MicroThrust to Set Nanosatellites Free
Since the first transmission was bounced off of a satellite, scientists and engineers have known they would become unbelievably important tools. They can also be very expensive though, with some reaching into the hundreds of millions of dollars. Researchers have been developing nanosatellites, which can cost less than one million dollars, but there has been the issue of mobility. These satellites, which range from 1 Kg to 100 Kg, do not always have a thruster system on them, so once they are in orbit, they stay there. Now researchers at Ecole Polytechnique Fédérale de Lausanne have developed a micro motor to set these satellites free.

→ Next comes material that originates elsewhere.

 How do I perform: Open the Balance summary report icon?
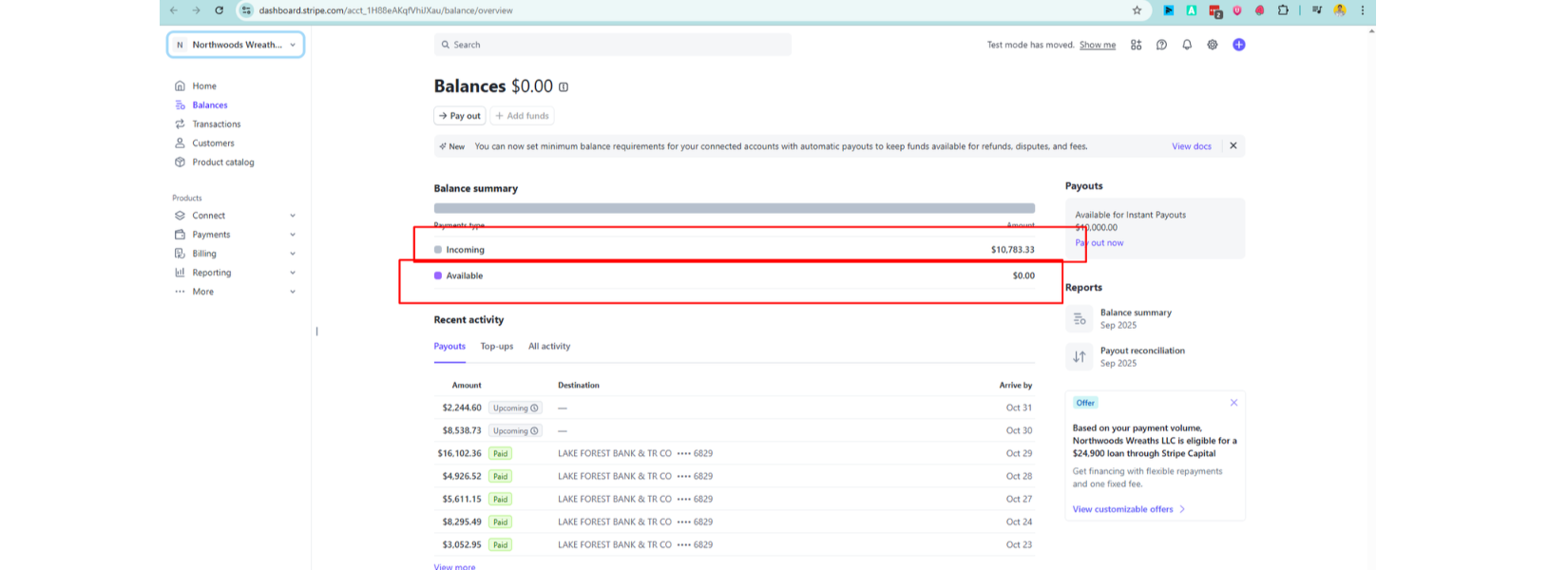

MicroThrust is not a traditional rocket motor, which burns fuel, but an ion engine that expels it. Ion engines use electric fields to accelerate particles to very high speed, as opposed to rockets which use combustion to move gases at a relatively low speed. This allows the engine to be much more efficient, which is needed for a nanosatellite so weight can be kept down. The prototype MicroThrust motor is actually just a 10 cm cube and weighs only 200 grams (0.44 lbs), including the 0.1 liters of fuel.

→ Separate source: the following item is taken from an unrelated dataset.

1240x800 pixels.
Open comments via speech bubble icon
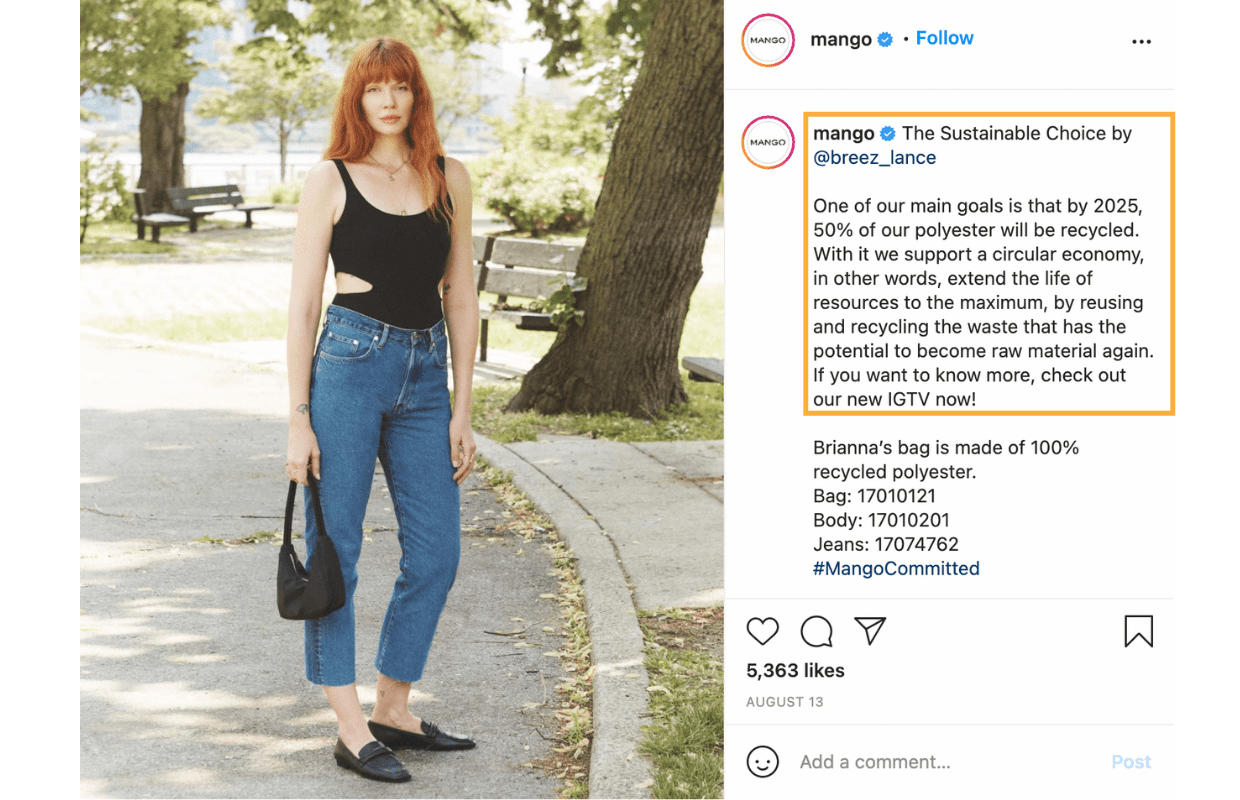(817, 631)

Acceleration is a problem for ion engines though, because the momentum of the ions is quite low, due to their very low mass. To go from stopped to 100 kph (about 62 mph) takes 77 hours. That may not break any records on Earth, but in space that is enough to get a nanosatellite into Moon orbit in six months. Really though, once an object can break free from Earth’s gravity, it can go anywhere it likes, including Mars, and asteroids.